§ DESCRIPTION OF THE TASK
From the line that contains "Download the PDF file option" to the final line of the entries, return every line exactly and leave out all others.

§ INPUT RECORDS

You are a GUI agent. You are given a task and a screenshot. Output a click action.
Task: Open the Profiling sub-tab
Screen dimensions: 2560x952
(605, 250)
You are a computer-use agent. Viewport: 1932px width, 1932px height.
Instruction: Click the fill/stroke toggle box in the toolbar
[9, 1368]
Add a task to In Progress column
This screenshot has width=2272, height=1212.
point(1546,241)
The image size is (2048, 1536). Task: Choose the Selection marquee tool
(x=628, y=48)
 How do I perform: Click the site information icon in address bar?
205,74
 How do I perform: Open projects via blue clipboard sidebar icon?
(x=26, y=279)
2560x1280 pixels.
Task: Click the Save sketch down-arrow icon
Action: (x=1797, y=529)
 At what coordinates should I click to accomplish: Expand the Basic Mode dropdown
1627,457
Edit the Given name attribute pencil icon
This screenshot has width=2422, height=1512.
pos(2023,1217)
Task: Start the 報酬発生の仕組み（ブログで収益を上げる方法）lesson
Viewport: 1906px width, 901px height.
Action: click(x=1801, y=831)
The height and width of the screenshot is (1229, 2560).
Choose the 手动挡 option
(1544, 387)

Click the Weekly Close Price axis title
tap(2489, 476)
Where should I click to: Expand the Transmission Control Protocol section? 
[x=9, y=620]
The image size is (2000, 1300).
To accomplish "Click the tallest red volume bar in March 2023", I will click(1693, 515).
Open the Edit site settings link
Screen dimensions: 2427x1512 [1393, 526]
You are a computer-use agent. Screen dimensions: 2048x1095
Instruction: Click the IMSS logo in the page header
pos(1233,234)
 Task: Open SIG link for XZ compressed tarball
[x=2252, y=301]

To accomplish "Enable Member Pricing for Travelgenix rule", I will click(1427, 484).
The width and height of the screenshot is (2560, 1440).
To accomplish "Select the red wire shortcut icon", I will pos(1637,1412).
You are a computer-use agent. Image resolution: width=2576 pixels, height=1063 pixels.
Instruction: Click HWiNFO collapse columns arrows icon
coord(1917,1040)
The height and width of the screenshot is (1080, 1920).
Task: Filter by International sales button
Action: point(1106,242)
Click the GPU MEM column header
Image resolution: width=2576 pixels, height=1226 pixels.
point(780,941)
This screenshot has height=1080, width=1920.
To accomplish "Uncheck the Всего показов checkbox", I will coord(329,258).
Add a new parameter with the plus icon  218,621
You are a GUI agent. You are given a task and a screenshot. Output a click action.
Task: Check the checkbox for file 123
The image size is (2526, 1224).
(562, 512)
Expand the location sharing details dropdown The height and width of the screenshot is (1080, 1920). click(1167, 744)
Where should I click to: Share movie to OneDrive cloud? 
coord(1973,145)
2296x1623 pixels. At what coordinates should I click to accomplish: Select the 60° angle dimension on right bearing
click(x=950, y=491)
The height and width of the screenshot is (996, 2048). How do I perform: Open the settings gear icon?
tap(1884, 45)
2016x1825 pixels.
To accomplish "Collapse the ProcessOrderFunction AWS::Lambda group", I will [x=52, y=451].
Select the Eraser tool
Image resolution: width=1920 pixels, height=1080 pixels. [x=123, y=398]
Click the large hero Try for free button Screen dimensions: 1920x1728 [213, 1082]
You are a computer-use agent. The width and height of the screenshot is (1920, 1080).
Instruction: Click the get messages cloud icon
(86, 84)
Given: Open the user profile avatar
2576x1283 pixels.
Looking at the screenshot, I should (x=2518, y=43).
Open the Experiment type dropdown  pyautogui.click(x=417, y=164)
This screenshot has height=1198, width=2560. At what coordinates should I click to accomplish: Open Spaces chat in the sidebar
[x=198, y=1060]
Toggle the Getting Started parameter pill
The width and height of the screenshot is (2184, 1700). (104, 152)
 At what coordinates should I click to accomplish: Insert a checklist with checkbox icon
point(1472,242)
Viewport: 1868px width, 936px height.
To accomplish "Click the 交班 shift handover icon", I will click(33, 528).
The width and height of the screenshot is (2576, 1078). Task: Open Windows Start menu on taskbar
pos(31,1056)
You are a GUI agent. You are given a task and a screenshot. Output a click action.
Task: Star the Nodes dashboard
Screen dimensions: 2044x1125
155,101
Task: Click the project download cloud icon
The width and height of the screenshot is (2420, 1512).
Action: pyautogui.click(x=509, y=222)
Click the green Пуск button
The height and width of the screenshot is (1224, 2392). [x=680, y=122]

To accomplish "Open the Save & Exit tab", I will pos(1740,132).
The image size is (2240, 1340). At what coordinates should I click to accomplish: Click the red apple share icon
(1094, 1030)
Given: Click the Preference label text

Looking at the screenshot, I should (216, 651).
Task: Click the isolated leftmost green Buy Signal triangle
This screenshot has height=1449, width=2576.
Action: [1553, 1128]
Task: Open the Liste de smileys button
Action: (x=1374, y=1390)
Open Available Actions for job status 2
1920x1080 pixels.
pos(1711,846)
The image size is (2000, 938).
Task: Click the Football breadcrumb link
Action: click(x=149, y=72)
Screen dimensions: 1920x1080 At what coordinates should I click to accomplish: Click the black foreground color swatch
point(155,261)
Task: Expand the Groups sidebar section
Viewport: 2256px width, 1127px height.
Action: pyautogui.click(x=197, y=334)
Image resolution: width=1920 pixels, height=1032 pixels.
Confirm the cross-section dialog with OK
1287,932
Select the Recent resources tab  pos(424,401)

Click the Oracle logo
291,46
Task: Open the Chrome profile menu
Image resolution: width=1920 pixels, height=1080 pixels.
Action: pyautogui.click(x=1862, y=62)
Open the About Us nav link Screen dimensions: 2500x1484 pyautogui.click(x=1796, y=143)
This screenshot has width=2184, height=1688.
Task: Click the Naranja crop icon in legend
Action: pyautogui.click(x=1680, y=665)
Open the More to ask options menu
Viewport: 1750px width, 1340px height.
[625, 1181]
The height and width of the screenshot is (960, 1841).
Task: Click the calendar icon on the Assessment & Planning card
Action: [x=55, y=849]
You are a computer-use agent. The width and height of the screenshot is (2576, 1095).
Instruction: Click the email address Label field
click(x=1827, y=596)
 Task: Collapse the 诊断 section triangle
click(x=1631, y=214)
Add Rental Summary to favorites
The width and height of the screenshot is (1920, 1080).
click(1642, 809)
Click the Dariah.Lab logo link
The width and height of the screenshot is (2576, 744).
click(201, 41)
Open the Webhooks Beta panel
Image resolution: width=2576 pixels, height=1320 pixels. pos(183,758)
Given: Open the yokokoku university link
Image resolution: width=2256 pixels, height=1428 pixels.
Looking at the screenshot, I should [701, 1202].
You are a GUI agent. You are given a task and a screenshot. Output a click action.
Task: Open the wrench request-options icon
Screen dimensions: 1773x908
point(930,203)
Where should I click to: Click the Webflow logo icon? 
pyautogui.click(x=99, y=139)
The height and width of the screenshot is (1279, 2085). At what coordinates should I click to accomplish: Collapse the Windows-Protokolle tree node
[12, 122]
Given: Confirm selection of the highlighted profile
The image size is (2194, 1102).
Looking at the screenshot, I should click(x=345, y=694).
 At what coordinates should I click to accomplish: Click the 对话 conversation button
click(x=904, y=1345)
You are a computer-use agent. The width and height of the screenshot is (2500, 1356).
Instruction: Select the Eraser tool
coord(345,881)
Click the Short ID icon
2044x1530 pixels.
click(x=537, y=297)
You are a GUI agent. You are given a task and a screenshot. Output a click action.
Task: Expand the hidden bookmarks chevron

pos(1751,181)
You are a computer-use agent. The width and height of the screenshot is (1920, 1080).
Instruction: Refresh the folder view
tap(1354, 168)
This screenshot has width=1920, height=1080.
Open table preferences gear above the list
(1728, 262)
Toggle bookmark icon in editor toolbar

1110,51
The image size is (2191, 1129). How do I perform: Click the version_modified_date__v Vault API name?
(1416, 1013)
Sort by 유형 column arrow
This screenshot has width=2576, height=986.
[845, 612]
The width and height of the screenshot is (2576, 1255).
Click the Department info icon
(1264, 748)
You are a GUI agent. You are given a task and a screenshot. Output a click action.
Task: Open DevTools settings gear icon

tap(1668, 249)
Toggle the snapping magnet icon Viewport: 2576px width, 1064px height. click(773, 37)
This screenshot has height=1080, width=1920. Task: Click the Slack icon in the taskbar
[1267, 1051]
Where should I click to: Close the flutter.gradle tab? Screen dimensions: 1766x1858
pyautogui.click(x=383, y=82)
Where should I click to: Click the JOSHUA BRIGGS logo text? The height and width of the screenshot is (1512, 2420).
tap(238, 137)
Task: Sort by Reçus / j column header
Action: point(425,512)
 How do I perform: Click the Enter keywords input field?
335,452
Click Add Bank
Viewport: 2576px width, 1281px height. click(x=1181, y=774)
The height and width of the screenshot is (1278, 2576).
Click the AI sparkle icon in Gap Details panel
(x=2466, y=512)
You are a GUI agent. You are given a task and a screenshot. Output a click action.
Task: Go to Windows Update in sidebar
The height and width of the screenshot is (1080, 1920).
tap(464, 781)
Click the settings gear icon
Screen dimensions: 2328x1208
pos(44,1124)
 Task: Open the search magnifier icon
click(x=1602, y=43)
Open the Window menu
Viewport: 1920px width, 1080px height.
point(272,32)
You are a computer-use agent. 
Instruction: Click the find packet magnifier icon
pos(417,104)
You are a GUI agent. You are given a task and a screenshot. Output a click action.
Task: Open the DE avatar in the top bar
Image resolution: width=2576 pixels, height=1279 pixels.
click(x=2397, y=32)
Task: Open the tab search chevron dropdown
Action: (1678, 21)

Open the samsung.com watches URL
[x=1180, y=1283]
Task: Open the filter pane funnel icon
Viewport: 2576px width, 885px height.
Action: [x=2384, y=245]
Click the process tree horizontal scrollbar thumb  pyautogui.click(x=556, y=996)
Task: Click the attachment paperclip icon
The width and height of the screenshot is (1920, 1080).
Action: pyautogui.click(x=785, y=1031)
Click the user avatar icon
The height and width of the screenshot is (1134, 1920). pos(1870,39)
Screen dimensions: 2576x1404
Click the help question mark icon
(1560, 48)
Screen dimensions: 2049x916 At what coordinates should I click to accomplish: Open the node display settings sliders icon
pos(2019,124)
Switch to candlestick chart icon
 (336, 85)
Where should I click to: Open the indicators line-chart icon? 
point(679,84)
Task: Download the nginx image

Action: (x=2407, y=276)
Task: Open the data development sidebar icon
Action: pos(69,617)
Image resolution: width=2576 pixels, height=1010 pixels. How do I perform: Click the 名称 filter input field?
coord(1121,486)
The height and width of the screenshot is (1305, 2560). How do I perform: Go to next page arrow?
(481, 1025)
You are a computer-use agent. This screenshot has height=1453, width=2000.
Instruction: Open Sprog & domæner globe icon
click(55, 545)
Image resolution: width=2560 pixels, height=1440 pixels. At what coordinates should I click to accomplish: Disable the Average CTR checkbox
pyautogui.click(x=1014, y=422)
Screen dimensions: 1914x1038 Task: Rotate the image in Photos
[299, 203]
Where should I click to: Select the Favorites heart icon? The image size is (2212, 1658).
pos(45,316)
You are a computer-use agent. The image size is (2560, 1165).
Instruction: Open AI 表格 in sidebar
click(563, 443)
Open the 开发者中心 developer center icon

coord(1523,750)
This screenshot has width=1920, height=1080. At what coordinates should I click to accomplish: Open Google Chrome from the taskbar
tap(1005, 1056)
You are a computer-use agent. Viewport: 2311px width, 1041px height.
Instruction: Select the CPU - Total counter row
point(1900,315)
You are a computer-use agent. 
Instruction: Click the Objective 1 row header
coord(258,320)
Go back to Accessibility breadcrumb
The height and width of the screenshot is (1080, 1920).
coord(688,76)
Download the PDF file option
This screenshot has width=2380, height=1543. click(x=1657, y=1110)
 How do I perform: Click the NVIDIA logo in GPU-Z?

§ RESPONSE
Download the PDF file option
This screenshot has width=2380, height=1543. click(x=1657, y=1110)
 How do I perform: Click the NVIDIA logo in GPU-Z?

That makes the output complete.